简体   繁体   English

sed 在文件末尾添加不需要的空格,使其无效

[英]sed is adding unwanted whitespace to end of file, making it invalid

Trying to replace file contents using sed, the replacement works, but for some reason I am getting extra white space at the end of the resulting output file, causing the file to be unreadable/unviewable in the opening application.尝试使用 sed 替换文件内容,替换有效,但由于某种原因,我在生成的输出文件末尾获得了额外的空白,导致文件在打开的应用程序中不可读/不可见。

My command is as follows:我的命令如下:

for file in *.example ; do LANG=C sed -i "" "s|https://foo.bar|http://foo.bar|g" "$file" ; done

Things I have tried without success:我尝试过但没有成功的事情:

  • Not wrapping the s/[...]/g argument in quotes (causes command to fail)不将 s/[...]/g 参数用引号括起来(导致命令失败)
  • Using delimiters other than |使用除 | 之外的分隔符such as / or _ or % (makes no difference)例如 / 或 _ 或 % (没有区别)
  • Using single quotes instead of double (makes no difference)使用单引号代替双引号(没有区别)
  • Escaping the periods and colons as well (makes no difference)也转义句点和冒号(没有区别)
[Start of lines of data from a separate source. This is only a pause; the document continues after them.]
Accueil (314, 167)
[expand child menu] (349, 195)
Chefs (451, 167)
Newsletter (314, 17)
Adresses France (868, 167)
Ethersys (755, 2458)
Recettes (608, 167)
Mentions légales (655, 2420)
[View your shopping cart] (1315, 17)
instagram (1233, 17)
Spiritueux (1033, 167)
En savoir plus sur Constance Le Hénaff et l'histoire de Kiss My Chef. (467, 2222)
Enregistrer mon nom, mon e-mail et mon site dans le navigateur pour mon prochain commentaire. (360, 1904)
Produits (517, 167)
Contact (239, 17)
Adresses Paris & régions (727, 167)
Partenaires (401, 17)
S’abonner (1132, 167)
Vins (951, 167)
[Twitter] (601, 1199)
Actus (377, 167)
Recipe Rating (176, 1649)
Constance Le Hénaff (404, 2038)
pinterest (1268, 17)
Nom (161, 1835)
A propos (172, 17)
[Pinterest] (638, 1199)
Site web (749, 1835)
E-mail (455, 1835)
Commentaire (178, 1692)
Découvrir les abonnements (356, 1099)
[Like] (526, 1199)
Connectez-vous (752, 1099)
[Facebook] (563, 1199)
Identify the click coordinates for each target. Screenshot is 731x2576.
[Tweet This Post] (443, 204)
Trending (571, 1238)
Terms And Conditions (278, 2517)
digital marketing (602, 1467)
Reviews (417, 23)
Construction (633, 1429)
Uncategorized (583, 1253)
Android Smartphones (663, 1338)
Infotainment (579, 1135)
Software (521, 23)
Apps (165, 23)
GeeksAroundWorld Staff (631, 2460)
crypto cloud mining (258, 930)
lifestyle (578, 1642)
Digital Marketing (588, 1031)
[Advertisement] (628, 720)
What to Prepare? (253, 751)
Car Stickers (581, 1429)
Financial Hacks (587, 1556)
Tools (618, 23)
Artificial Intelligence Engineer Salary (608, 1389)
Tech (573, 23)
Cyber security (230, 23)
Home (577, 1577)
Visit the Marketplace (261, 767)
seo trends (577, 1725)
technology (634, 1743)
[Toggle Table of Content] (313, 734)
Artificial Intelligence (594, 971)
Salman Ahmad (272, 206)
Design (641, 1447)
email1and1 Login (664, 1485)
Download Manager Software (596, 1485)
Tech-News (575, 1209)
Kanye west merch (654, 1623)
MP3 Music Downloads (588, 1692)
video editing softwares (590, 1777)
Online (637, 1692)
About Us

EDIT: This issue appears to be file-type related, and therefore I am no longer interested in a solution.编辑:这个问题似乎与文件类型有关,因此我不再对解决方案感兴趣。 Thank you to those who've replied.谢谢回复的人。

I suggest to replace我建议更换

\foo.bar

by经过

foo.bar

With the benefit of hindsight:事后诸葛亮:

BSD/macOS sed is fundamentally unsuitable for making substitutions in binary files , because it invariably outputs a trailing \\n (newline) with every output command. BSD/macOS sed从根本上不适合在二进制文件中进行替换,因为它总是在每个输出命令中输出一个尾随\\n (换行符)

By contrast, GNU sed doesn't have this problem , because it - commendably - only appends a \\n if the input "line" had one too.相比之下, GNU sed没有这个问题,因为它 - 值得称赞的是 - 如果输入“行”也有一个\\n ,它只会附加一个\\n

Note that the concept of newline-separated lines doesn't really apply to binary input: newlines may or may not be present, and potentially with large chunks of data in between.请注意,换行符分隔的行的概念并不真正适用于二进制输入:换行符可能存在也可能不存在,并且中间可能有大块数据。 In the worst case scenario, the entire input will be read at once .在最坏的情况下,将一次读取整个输入。 [1] [1]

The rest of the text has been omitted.